For the past eight years, Constantin Langa (now 35 years old) has been struggling with Wilson Disease (WD). Constantin's symptoms started when his son Traian was only 3 months old (he is eight now!), and his wife, Nichole, were just learning how to be parents. With their "never give up" attitude, however, Constantin and his wife were blessed with the birth of their second child, a beautiful healthy girl, named Adina in April of this year.
Some of Constantin's first symptoms included excess saliva, toe and hand cramps, tongue and body tremors, dystonia, slurred speech, and balance loss. It took him and his family 6 months from the start of his serious symptoms to get a diagnosis. By many measures though, they consider themselves very fortunate to have gotten a diagnosis within that timeframe, especially when others in the WD community were wrongly diagnosed or took even longer to get a diagnosis. It was a very traumatic period for his family, as Constantin, a healthy and successful man, was falling apart, and his wife was taking care of a new baby.
Part of the reason Constantin is a survivor is that he was diagnosed "early" enough to catch the fatal onset of the disease (although genetic testing at birth would have been the most ideal solution). However, getting a diagnosis was no easy matter.

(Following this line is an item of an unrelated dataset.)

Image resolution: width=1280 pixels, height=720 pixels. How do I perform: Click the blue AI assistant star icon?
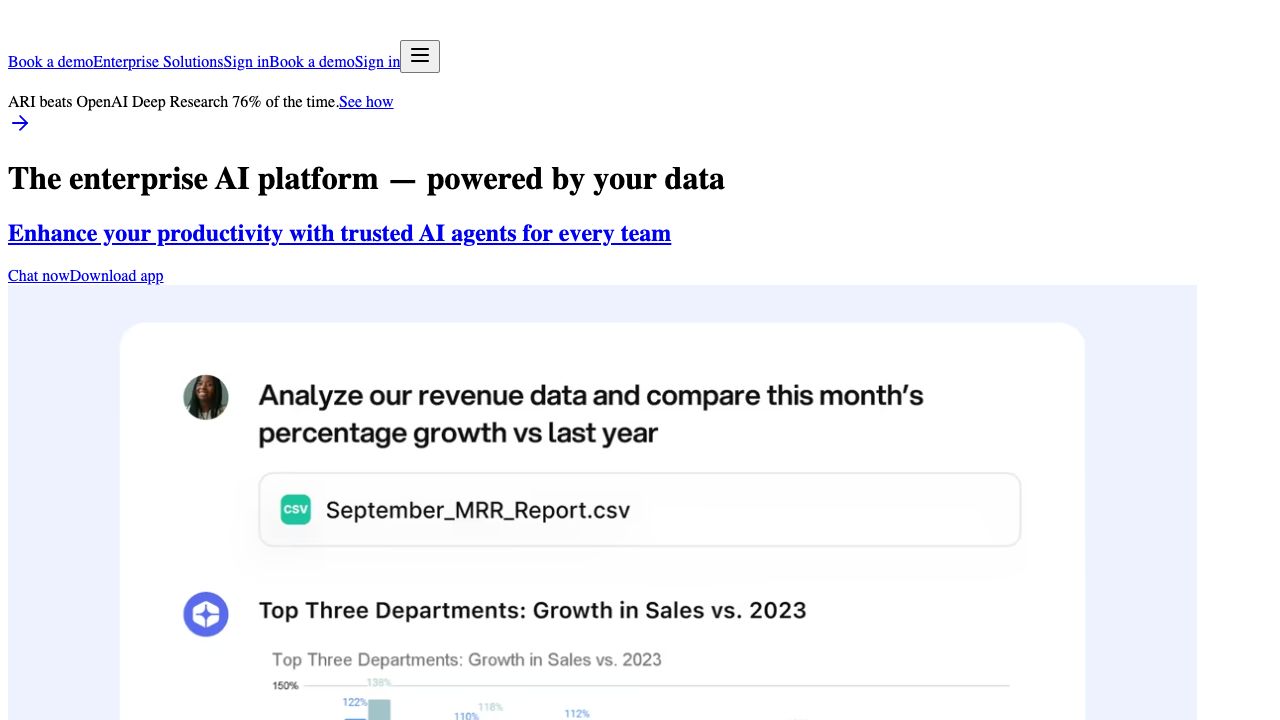click(x=206, y=614)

His family ran from doctor to doctor, and every time the doctors were either baffled, told them what Constantin didn't have, or they were provided with a wrong diagnosis. The first diagnosis they received was anxiety and depression, but they never gave up searching for answers because that just didn't seem correct. His family knew that there was something more going on. It wasn't until he took an MRI, and the neurologist saw the "panda face" that Constantin was finally on the path toward a diagnosis. The MRI, plus lab and genetic testing, and the discovery of Kayser-Fleischer Rings in his eyes solidified the diagnosis.
Over this period of about 6 to 8 months, the neurological manifestations of WD took Constantin suddenly from a very healthy, active lifestyle and holding a full-time job in Washington, D.C. to completely debilitating neurological effects of not being able to perform any basic function without assistance. Constantin's symptoms greatly worsened 3 weeks following the start of the chelation therapy medication. The doctors tried to save his liver by getting as much copper out of his body as quickly as possible. As a result, his neurological system was compromised.
Eight years into this WD journey, daily life is still a struggle and Constantin still requires regular assistance from caregivers and family. However, his determination to get better means he attends regular therapy (aquatic, modified yoga, neurofeedback, acupuncture, acupressure, speech, etc.) and his many bumps, cuts and bruises are marks of him pushing his limits to overcome. Even these many years later, they are defying the odds and continue to see improvements.
Our hope is to raise awareness for WD, so that we can prevent future generations from the same devastating situation. Early diagnosis and treatment is the key!